**Given information**.

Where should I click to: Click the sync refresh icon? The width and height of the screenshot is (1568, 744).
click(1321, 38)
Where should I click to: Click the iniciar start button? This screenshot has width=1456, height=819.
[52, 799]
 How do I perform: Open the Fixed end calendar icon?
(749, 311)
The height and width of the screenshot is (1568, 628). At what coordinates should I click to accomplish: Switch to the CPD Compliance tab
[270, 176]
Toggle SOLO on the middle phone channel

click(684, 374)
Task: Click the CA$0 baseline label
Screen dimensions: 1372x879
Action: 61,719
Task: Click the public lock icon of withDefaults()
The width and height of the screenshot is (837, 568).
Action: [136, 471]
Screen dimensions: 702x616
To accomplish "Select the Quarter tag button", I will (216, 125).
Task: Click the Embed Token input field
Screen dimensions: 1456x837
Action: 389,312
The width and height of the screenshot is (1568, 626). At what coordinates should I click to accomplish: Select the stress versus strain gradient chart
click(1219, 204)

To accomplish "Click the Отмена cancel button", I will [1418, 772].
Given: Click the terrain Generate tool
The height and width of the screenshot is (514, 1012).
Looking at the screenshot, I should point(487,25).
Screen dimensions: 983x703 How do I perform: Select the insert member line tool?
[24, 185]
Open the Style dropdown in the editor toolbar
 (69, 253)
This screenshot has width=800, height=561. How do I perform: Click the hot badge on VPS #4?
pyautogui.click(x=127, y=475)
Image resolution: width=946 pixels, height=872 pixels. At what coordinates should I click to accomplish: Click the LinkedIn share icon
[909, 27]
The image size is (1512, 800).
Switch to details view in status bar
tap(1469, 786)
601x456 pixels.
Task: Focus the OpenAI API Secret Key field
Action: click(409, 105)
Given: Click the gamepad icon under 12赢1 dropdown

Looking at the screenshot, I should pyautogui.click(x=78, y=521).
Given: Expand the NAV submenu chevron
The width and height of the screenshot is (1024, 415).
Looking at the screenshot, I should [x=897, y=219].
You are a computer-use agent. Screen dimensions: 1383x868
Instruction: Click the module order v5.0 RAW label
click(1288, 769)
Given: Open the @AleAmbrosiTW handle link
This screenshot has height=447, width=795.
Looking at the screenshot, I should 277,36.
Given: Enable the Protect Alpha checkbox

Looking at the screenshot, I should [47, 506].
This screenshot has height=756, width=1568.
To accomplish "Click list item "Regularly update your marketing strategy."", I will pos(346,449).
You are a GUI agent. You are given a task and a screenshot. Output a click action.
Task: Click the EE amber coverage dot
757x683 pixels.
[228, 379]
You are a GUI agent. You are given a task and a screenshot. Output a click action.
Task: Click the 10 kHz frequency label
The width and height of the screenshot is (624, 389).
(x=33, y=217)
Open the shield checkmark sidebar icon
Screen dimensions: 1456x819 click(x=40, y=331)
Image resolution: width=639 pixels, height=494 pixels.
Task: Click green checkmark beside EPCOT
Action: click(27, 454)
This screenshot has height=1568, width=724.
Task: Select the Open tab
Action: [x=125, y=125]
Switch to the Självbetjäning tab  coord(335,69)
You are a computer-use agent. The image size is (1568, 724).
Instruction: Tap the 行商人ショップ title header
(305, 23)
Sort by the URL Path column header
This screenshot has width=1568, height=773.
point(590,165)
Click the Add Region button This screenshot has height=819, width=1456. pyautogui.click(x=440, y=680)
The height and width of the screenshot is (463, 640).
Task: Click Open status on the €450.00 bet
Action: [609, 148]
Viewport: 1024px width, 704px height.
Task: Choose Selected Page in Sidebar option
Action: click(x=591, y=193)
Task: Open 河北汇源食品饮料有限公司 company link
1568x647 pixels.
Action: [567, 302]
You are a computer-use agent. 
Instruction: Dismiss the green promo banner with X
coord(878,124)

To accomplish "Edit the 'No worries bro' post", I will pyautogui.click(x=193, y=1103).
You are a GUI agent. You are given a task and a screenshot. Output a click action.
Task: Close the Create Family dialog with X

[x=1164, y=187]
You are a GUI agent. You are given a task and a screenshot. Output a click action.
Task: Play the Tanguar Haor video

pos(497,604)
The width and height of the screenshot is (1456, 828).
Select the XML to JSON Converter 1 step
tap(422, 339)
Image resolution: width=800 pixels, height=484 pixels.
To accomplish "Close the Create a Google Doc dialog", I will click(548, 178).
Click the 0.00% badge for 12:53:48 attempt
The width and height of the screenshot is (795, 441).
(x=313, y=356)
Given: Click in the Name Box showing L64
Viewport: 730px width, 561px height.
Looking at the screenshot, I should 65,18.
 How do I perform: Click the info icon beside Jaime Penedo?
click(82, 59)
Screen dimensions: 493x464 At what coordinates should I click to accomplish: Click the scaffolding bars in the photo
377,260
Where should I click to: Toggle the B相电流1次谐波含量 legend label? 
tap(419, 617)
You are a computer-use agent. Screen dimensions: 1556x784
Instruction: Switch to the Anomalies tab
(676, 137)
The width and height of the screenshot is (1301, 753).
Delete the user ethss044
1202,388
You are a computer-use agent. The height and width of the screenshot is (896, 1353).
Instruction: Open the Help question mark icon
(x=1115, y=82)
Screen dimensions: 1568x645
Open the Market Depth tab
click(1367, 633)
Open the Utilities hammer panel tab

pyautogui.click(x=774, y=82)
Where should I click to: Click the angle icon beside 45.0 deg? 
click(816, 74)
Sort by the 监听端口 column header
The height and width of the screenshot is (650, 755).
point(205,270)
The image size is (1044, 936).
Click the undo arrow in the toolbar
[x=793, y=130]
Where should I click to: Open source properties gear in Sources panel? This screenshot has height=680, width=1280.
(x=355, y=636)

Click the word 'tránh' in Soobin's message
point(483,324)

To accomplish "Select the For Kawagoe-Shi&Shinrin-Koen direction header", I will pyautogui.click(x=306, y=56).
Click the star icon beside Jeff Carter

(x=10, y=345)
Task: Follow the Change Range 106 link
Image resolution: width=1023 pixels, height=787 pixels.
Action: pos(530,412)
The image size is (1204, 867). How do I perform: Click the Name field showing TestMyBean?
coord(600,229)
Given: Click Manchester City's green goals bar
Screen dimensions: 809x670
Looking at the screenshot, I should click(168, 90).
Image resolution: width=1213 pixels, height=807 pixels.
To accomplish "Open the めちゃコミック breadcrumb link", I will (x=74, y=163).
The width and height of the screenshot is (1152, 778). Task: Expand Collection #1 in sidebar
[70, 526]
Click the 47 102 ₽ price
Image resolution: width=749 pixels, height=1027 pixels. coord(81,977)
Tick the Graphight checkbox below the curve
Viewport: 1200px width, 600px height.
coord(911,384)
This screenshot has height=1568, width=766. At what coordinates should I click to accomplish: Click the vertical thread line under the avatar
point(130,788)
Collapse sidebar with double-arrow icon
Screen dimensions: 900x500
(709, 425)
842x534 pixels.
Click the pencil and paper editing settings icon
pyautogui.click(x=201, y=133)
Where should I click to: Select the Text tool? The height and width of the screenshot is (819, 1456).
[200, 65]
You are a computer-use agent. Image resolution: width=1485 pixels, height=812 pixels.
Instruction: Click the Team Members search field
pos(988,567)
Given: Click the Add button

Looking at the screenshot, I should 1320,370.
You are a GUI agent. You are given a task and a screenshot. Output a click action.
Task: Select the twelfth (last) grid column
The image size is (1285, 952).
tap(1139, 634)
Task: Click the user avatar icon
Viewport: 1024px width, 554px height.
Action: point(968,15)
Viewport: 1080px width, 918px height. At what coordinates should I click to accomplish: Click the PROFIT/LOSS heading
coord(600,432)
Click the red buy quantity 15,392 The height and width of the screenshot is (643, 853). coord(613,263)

**Objective**.
Collect every line of the material above that contains the string "Viewport", treating uppercase and lowercase letters as distinct.

**Response to the task**.
Viewport: 1024px width, 704px height.
Viewport: 730px width, 561px height.
Viewport: 1200px width, 600px height.
Viewport: 1024px width, 554px height.
Viewport: 1080px width, 918px height. At what coordinates should I click to accomplish: Click the PROFIT/LOSS heading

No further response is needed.